That was all I could get out of the neighbors. I went downtown, to the Montgomery Street offices of Spear, Hoover & Camp, and asked for Eric Collinson.
He was young, blond, tall, broad, sunburned and immaculate, with the good-looking dumb face of one who would know everything about polo, of shooting, or flying, or stocks and bonds, or whatever interested him, and nothing about anything else. We sat on a broad leather seat in the customers' room, now, after market hours, empty except for a weedy boy juggling numbers on board. I told Collinson about the burglary and asked him about the man he and Miss Leggett had seen Saturday night.
"Ordinary looking chap—short, chunky. You think he took them?"
"Was he coming from the Leggetts' house?"

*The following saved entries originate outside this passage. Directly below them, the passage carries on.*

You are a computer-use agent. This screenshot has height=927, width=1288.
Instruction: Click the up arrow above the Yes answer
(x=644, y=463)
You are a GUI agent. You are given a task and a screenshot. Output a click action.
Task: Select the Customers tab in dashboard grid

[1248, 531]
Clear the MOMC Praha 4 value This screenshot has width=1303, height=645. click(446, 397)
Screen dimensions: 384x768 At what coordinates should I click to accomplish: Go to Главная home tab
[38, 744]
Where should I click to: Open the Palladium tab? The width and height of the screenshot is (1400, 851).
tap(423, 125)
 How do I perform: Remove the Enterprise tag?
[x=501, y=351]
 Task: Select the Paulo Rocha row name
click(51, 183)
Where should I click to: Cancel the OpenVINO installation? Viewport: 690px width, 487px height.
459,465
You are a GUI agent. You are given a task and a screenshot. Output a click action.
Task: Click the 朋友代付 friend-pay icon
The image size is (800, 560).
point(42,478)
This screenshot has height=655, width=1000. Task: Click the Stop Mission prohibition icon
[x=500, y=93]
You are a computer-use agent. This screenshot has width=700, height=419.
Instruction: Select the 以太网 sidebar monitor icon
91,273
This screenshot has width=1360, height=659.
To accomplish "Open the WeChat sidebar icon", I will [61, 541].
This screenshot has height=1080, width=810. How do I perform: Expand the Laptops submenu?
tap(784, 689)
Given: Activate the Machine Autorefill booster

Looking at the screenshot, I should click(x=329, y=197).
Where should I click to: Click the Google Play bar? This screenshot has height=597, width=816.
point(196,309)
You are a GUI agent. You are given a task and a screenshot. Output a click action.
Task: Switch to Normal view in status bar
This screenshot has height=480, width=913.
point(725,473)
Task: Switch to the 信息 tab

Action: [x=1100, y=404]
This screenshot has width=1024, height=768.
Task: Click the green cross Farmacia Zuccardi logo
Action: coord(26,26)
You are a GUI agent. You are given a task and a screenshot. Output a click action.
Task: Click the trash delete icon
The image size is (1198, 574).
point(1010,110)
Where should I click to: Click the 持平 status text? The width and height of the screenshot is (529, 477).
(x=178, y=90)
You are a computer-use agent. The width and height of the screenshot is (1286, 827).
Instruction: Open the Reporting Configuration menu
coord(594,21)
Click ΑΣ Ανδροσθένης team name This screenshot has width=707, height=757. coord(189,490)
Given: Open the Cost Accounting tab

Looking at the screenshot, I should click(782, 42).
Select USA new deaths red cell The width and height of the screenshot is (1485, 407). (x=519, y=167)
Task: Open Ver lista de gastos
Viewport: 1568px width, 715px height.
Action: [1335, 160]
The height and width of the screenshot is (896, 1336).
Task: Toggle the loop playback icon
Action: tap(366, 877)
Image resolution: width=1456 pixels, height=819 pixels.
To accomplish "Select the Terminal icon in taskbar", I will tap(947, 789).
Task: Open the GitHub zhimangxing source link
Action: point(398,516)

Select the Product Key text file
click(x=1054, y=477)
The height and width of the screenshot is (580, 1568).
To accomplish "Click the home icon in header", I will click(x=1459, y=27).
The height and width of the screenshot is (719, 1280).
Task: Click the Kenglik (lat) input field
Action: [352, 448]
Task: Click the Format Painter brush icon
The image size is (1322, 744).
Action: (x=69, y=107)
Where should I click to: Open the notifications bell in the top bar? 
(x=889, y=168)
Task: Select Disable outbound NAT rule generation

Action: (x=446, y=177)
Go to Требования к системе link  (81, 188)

"From the lawn, yes. Jumpy looking chap. I thought he'd been snooping around. That's why I suggested going after him. Gaby wouldn't have it. Probably a friend of papa's. He goes in for odd eggs."
"Wasn't that late for a visitor to be leaving? What time was it?"
"Midnight, I dare say," but he didn't look at me while he said it.
"Midnight?" I asked sharply.
"That's the word. Time when the graves give up their dead and ghosts walk."
"Miss Leggett said it was after three o'clock."
"You see how it is?" he asked, blandly triumphant, as if he had just demonstrated something we had been arguing about. "Half blind and won't wear glasses for fear of losing beauty. Always doing things like that. Plays abominable bridge—takes deuces for aces. Probably a quarter after twelve. Looks at the clock and gets the hands mixed."
I said, "That's too bad. Thanks." and went around the corner to see Archie Little, junior partner of the Brenderman-Little Company, investment bankers.
I asked Archie what he knew about Collinson. He said there was nothing to know about him, except that his old man was the lumber Collinson and Eric was Princeton and stocks and bonds, a nice boy.
"Maybe he is," I agreed, "but he just lied to me."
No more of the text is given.